BRACIOLETTINE DI POLLO
For four
(Rolled Stuffed Chicken Pieces in Northeastern United States; In Italy, these rolled, stuffed pieces of meat in Italy are called Involuntati)
Stuff the chicken legs:
Four chicken legs, skin on, boned and flattened by butcher, additionally flattened at home if necessary.
Put a slice of mortadella on each piece, cutting off any mortadella that overhangs the chicken.
Sprinkle these ingredients equally over the chicken legs:
4 oz shredded mozzarella
½ cup panko bread crumbs
½ cup freshly-grated Romano cheese and
¾ cup of fresh basil and/or parsley
Plus:
Drip ½ t Garlic Oil dripped on each and
To taste, sprinkle freshly ground black pepper, nutmeg, and a bit of salt
Cut 3 (16”) lengths of kitchen string for each chicken leg.

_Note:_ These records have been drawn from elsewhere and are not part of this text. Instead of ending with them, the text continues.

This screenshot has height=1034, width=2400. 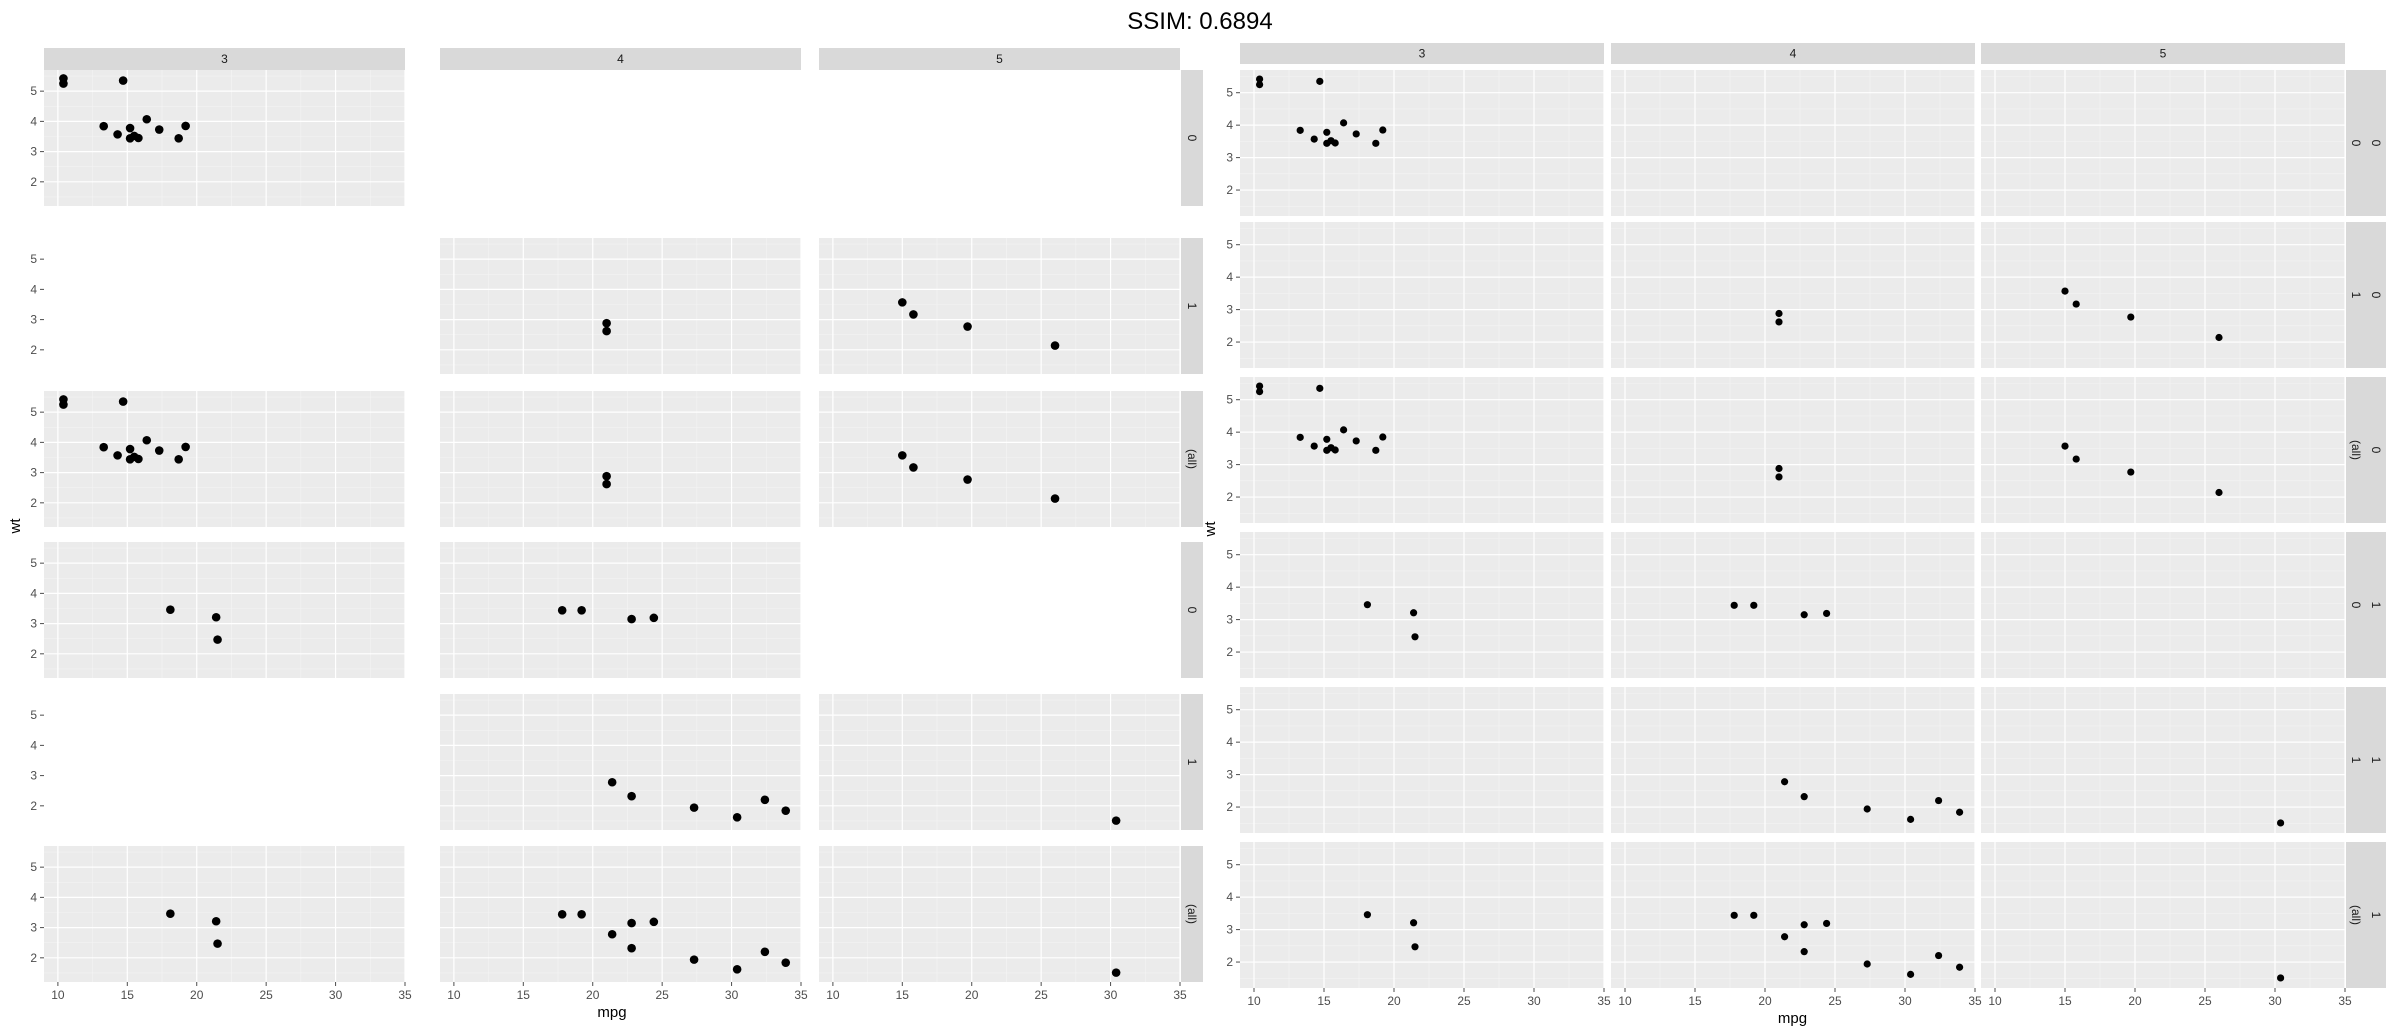 I want to click on y-axis-title: wt, so click(x=16, y=526).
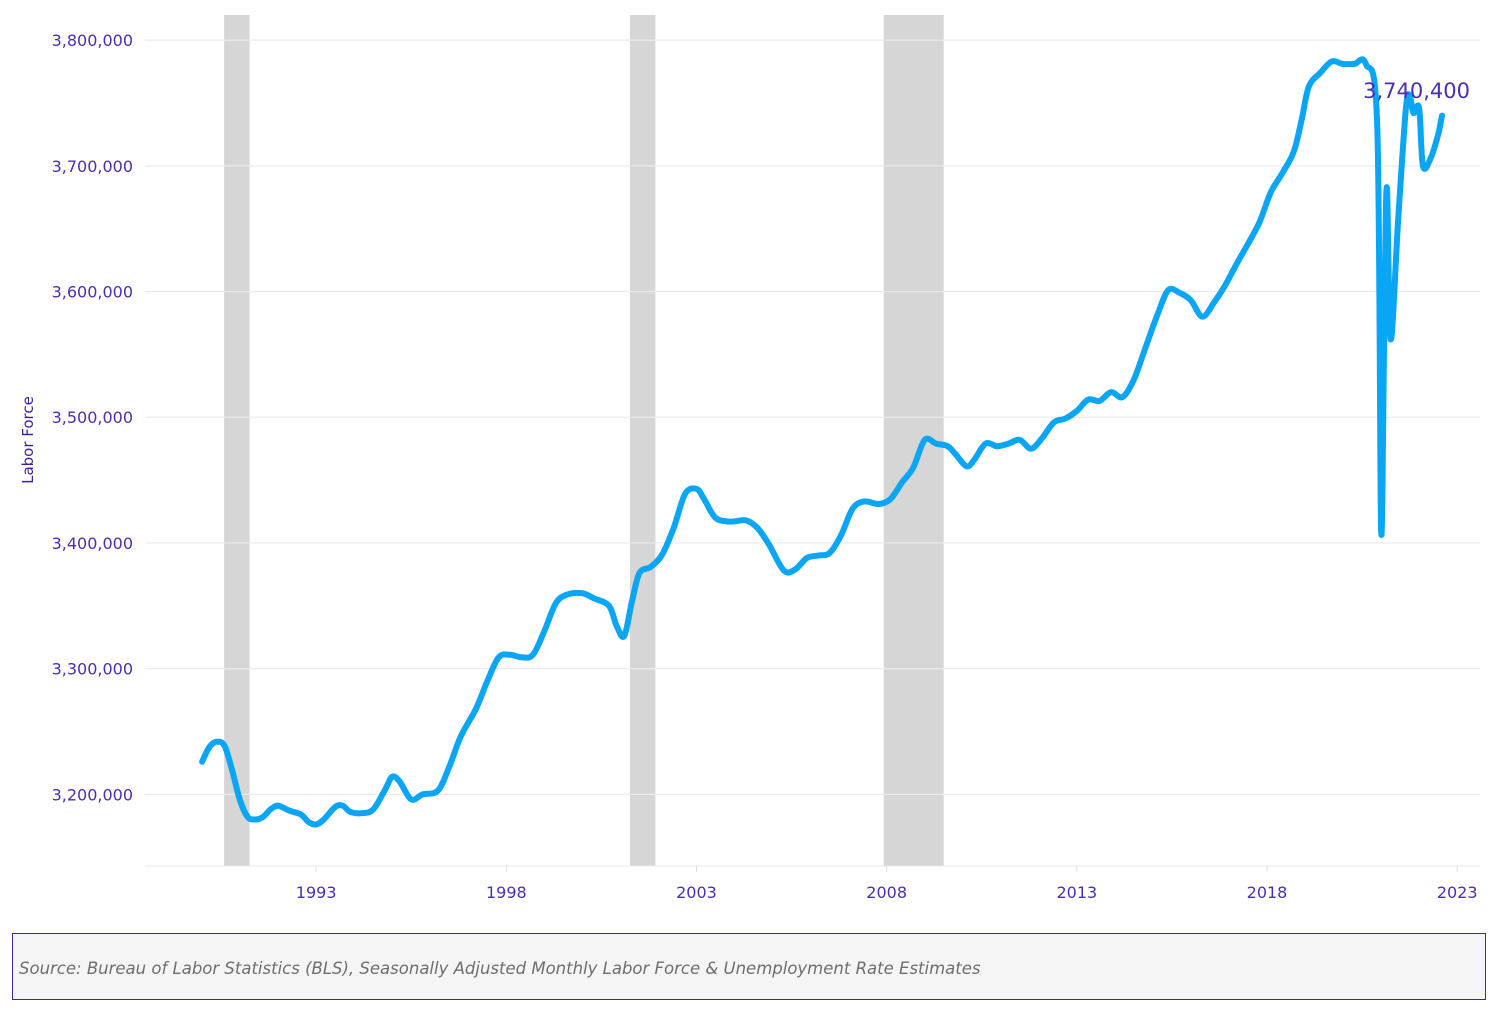 This screenshot has width=1499, height=1013. I want to click on y-tick-label: 3,200,000, so click(92, 794).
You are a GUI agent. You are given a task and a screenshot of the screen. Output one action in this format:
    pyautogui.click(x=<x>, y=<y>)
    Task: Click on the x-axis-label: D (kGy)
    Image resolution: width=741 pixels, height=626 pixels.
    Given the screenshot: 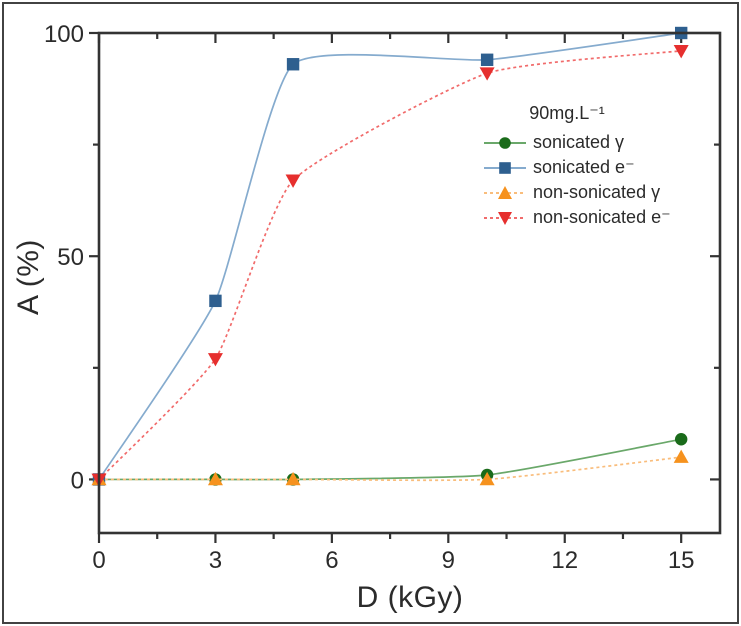 What is the action you would take?
    pyautogui.click(x=410, y=598)
    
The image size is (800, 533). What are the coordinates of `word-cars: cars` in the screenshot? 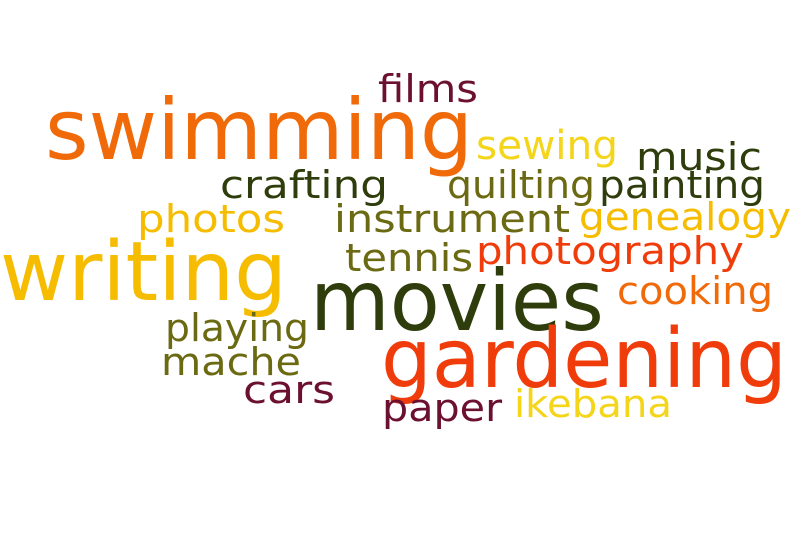 It's located at (290, 390).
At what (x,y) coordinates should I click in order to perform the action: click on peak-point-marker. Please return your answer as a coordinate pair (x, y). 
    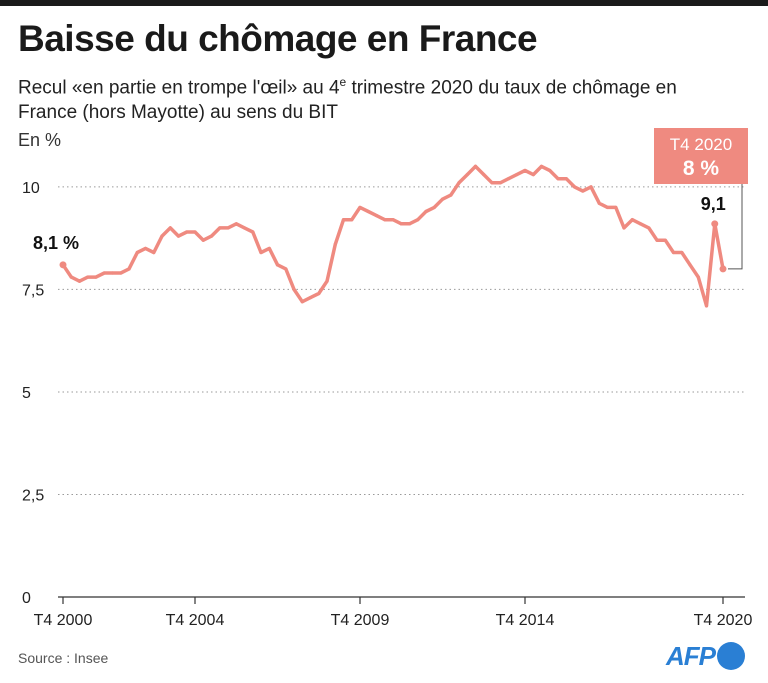
    Looking at the image, I should click on (715, 224).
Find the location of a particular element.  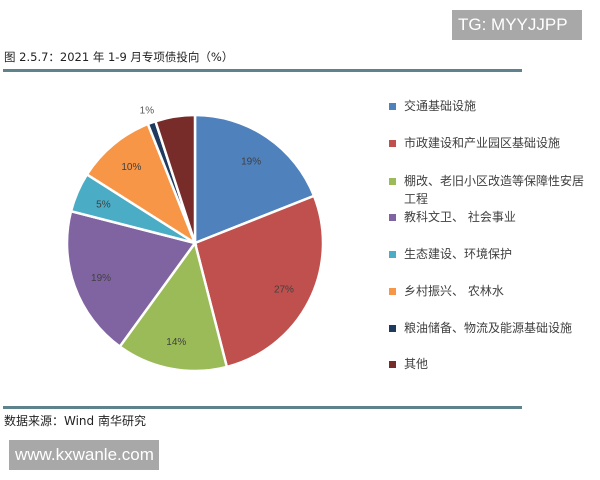

legend-label: 粮油储备、物流及能源基础设施 is located at coordinates (488, 328).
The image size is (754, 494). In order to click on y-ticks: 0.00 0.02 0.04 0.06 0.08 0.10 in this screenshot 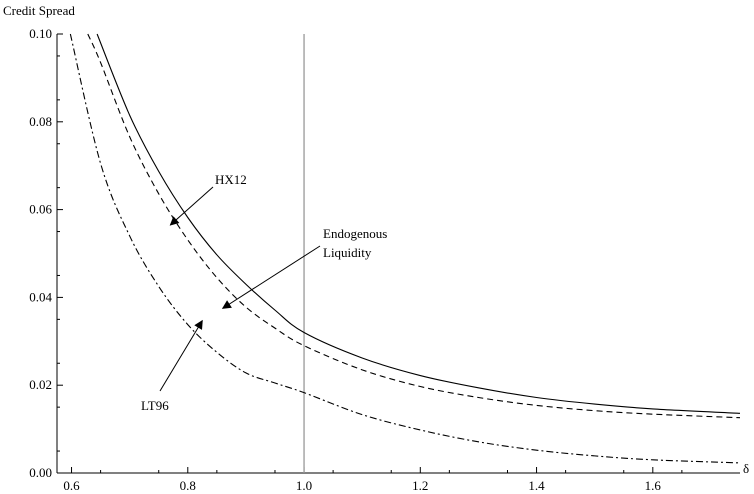, I will do `click(46, 253)`.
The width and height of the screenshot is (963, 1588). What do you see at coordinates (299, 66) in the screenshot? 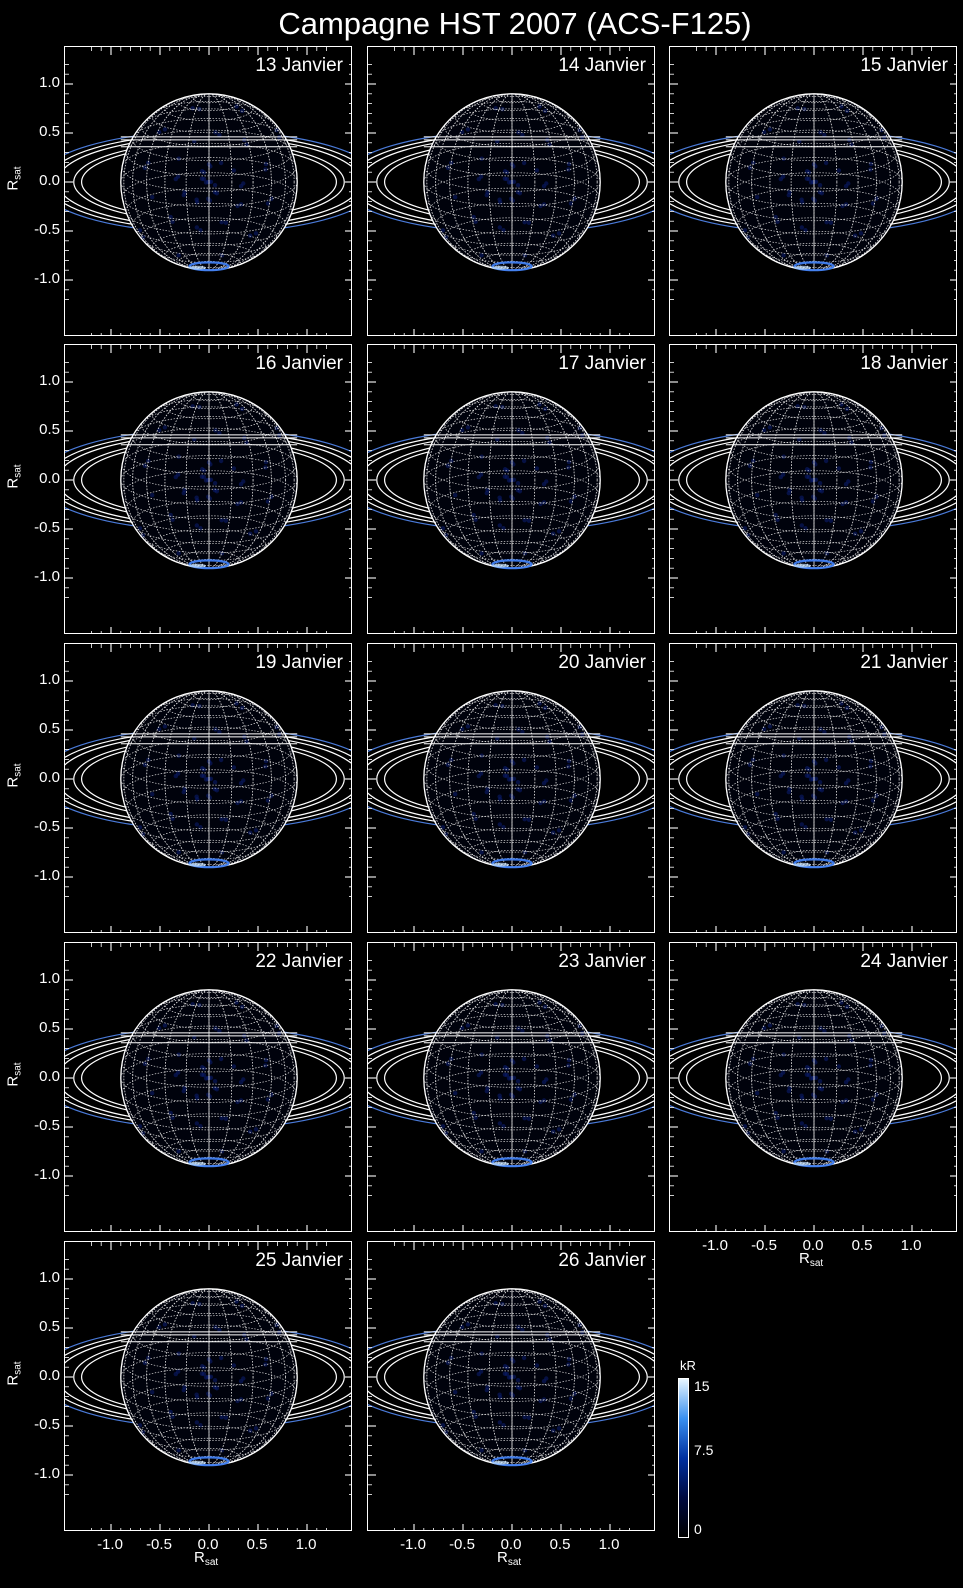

Fold chicken pieces (stuffed but still lying flat) over themselves and securely, not tautly, tie each with 2 or
3 lengths of the string.
Brush the chickens, top and bottom, with this marinade:
4TB melted butter mixed with ½ t each of:
onion and garlic powders, salt and freshly-ground pepper, and nutmeg
Set the chicken pieces on a rack in a roasting pan and slow-roast for ninety-minutes.
Add olive oil as needed to use the roasting pan or a skillet to hot-saute each side of the chicken for seven minutes until they get a delicious brown color.
Remove the chicken to a serving platter.
Use the tasty skillet to make a mushroom sauce.
If more fat is needed, add butter.
Add the 1lb mushrooms, cut into bite-sized pieces, to the hot fat, sprinkle the mushrooms with 1 ½ T of flour and, to taste, add salt and freshly-ground pepper.
Cook until mushrooms are browned.
Add these:
½ cup fresh basil and/or parsley
1 Madeira or Marsala Wine
1 cup chicken stock, our own!
Bring the pan to a boil and reduce the pan to 1 cup of gravy.
Pour the mushrooms and sauce over the chicken in the serving dish and garnish with basil and/Italian parsley.